■ Passage provided:
────────────────
From: Alex fxmbsw7 Ratchev
Subject: Re: Corrupted multibyte characters in command substitutions fixes may be worse than problem.
Date: Mon, 7 Feb 2022 05:54:36 +0100

On Mon, Feb 7, 2022 at 1:47 AM L A Walsh <bash@tlinx.org> wrote:
>
>
>
>
> On 2022/02/06 09:26, Frank Heckenbach wrote:
> >> On 2022/01/02 17:43, Frank Heckenbach wrote:
> >>
> >>
> >>> Why would you? Aren't you able to assess the severity of a bug
> >>> yourself? Silent data corruption is certainly one of the most severe
> >>> kind of bugs ...
> >>>
> >> ---
> >> That's debatable, BTW, as I was reminded of a similar
> >> passthrough of what one might call 'invalid input' w/o warning,
> >>
> >
> > I think you misunderstood the bug. It was not about passing through
> > invalid input or fixing it. It was about bash corrupting valid input
> > (if an internal buffer boundary happened to fall within a UTF-8
> > sequence)
> >
>
> I see that the cause of the bug you reported was due to entirely different
> circumstances, they question I might have, is if bash was returning
> input -- should bash scan that input for validity.  For example, if it
> bash read these values, from a 'read' (spaces separating separate
> bytes):
>  bytes
> read:      | returned:
> 1) first case is relatively clear:
> read (len=2)
>   0x41 0x31
> returned:
> A1
> 2)
>  read (len=4):
> 0x41 0x31 0x00 0x00
> returned: ???  A1 or nothing?
> error or warning message?
────────────────
■ Raw records:
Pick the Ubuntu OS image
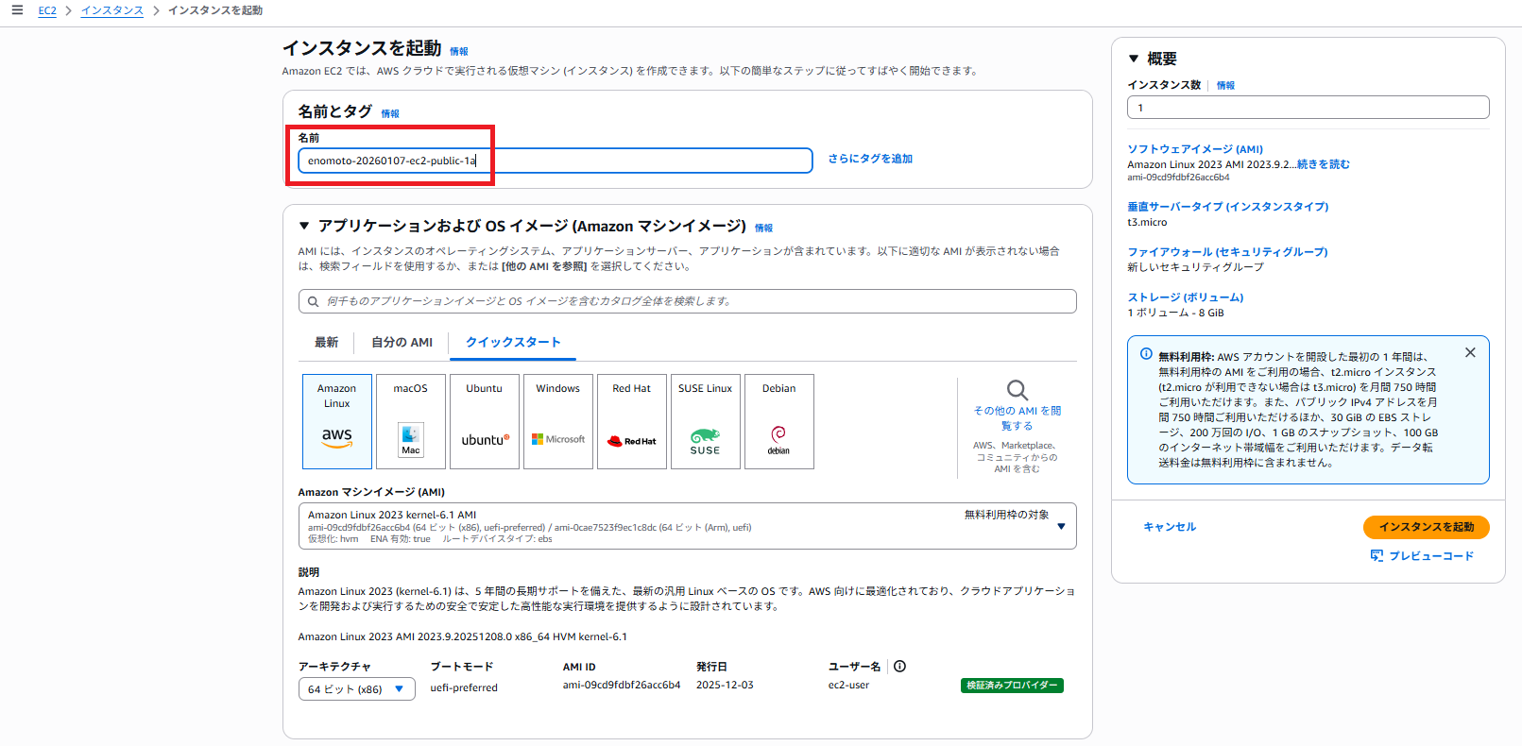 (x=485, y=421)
────────────────
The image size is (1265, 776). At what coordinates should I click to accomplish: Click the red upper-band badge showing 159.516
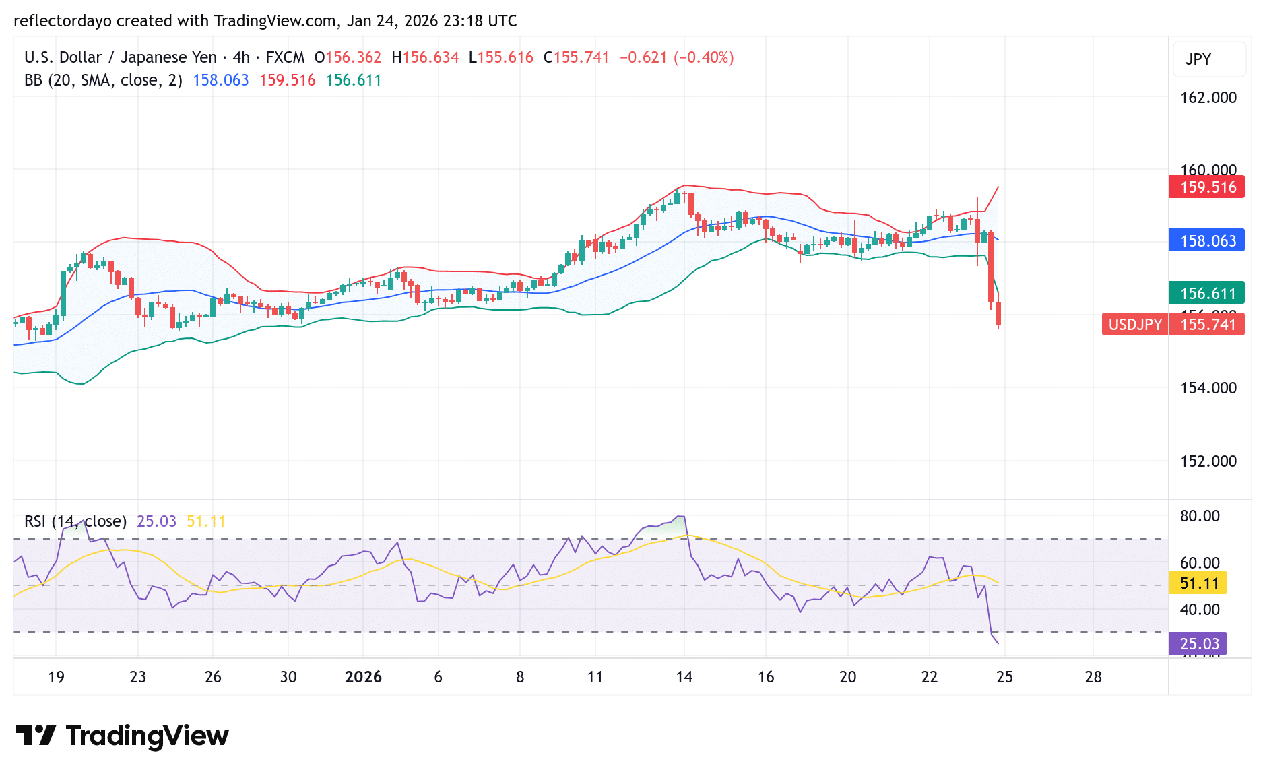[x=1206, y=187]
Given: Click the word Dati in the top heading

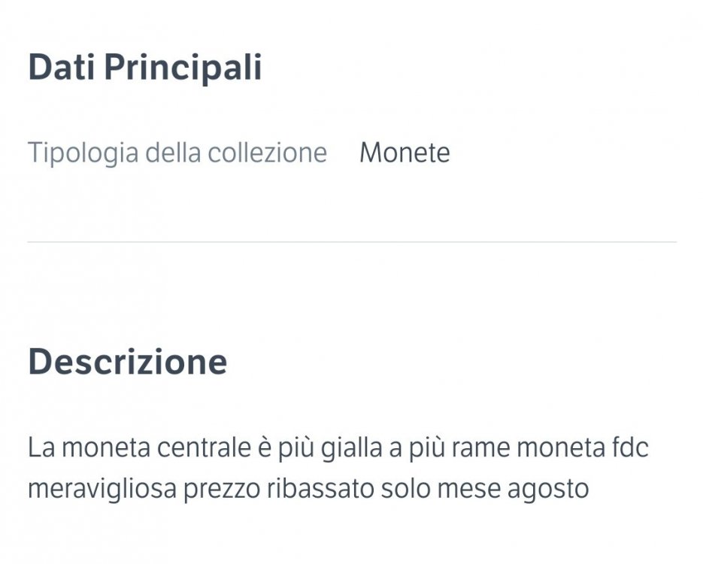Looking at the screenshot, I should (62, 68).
────────────────
■ Problems:
1) Transcribe the bash mailing-list message from "On Mon, Feb" to "of bugs ...".
2) In the bash mailing-list message, what does Frank Heckenbach say the bug was actually about?

■ Exercise answers:
1)
On Mon, Feb 7, 2022 at 1:47 AM L A Walsh <bash@tlinx.org> wrote:
>
>
>
>
> On 2022/02/06 09:26, Frank Heckenbach wrote:
> >> On 2022/01/02 17:43, Frank Heckenbach wrote:
> >>
> >>
> >>> Why would you? Aren't you able to assess the severity of a bug
> >>> yourself? Silent data corruption is certainly one of the most severe
> >>> kind of bugs ...

2) Bash corrupting valid input when an internal buffer boundary happened to fall within a UTF-8 sequence.